- [Your instructions]: Reproduce the listing below word for word, line by line.

────────

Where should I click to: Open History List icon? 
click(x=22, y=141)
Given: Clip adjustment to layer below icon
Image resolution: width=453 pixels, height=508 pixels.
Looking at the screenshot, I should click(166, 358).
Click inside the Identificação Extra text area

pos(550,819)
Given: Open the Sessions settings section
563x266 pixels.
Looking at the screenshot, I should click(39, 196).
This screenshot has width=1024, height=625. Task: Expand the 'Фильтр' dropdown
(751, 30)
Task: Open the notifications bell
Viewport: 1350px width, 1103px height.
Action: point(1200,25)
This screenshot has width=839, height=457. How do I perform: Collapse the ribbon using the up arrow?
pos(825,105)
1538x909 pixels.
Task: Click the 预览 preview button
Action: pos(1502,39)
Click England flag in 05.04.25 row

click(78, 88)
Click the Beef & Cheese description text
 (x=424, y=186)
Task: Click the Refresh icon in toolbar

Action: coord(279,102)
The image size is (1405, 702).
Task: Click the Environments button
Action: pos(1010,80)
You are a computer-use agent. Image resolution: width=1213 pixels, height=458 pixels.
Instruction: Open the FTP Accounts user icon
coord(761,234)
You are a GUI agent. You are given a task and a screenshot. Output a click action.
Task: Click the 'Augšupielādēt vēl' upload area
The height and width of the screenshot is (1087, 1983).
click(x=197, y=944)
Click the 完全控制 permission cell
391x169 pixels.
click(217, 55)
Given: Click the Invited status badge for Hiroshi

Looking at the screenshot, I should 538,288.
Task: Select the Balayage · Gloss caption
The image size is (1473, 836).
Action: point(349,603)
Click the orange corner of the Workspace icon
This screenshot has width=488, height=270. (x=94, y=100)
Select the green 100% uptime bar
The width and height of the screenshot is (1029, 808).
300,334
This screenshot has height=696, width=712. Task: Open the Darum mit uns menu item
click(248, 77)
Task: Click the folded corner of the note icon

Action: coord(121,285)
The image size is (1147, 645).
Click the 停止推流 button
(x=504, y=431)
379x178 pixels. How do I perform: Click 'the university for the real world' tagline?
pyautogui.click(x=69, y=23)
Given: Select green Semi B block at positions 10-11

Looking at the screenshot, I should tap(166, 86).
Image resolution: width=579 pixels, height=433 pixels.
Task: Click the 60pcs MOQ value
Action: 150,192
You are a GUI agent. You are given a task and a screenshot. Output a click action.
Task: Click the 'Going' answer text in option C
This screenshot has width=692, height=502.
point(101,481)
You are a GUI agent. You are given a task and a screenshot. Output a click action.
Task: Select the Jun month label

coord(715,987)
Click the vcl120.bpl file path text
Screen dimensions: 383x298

────────

- [Finished exercise]:
Where should I click to: Open History List icon? 
click(x=22, y=141)
Given: Clip adjustment to layer below icon
Image resolution: width=453 pixels, height=508 pixels.
Looking at the screenshot, I should click(166, 358).
Click inside the Identificação Extra text area

pos(550,819)
Given: Open the Sessions settings section
563x266 pixels.
Looking at the screenshot, I should click(39, 196).
This screenshot has width=1024, height=625. Task: Expand the 'Фильтр' dropdown
(751, 30)
Task: Open the notifications bell
Viewport: 1350px width, 1103px height.
Action: point(1200,25)
This screenshot has width=839, height=457. How do I perform: Collapse the ribbon using the up arrow?
pos(825,105)
1538x909 pixels.
Task: Click the 预览 preview button
Action: pos(1502,39)
Click England flag in 05.04.25 row

click(78, 88)
Click the Beef & Cheese description text
 (x=424, y=186)
Task: Click the Refresh icon in toolbar

Action: coord(279,102)
The image size is (1405, 702).
Task: Click the Environments button
Action: pos(1010,80)
You are a computer-use agent. Image resolution: width=1213 pixels, height=458 pixels.
Instruction: Open the FTP Accounts user icon
coord(761,234)
You are a GUI agent. You are given a task and a screenshot. Output a click action.
Task: Click the 'Augšupielādēt vēl' upload area
The height and width of the screenshot is (1087, 1983).
click(x=197, y=944)
Click the 完全控制 permission cell
391x169 pixels.
click(217, 55)
Given: Click the Invited status badge for Hiroshi

Looking at the screenshot, I should 538,288.
Task: Select the Balayage · Gloss caption
The image size is (1473, 836).
Action: point(349,603)
Click the orange corner of the Workspace icon
This screenshot has width=488, height=270. (x=94, y=100)
Select the green 100% uptime bar
The width and height of the screenshot is (1029, 808).
300,334
This screenshot has height=696, width=712. Task: Open the Darum mit uns menu item
click(248, 77)
Task: Click the folded corner of the note icon

Action: coord(121,285)
The image size is (1147, 645).
Click the 停止推流 button
(x=504, y=431)
379x178 pixels. How do I perform: Click 'the university for the real world' tagline?
pyautogui.click(x=69, y=23)
Given: Select green Semi B block at positions 10-11

Looking at the screenshot, I should tap(166, 86).
Image resolution: width=579 pixels, height=433 pixels.
Task: Click the 60pcs MOQ value
Action: 150,192
You are a GUI agent. You are given a task and a screenshot. Output a click action.
Task: Click the 'Going' answer text in option C
This screenshot has width=692, height=502.
point(101,481)
You are a GUI agent. You are given a task and a screenshot. Output a click action.
Task: Select the Jun month label

coord(715,987)
Click the vcl120.bpl file path text
Screen dimensions: 383x298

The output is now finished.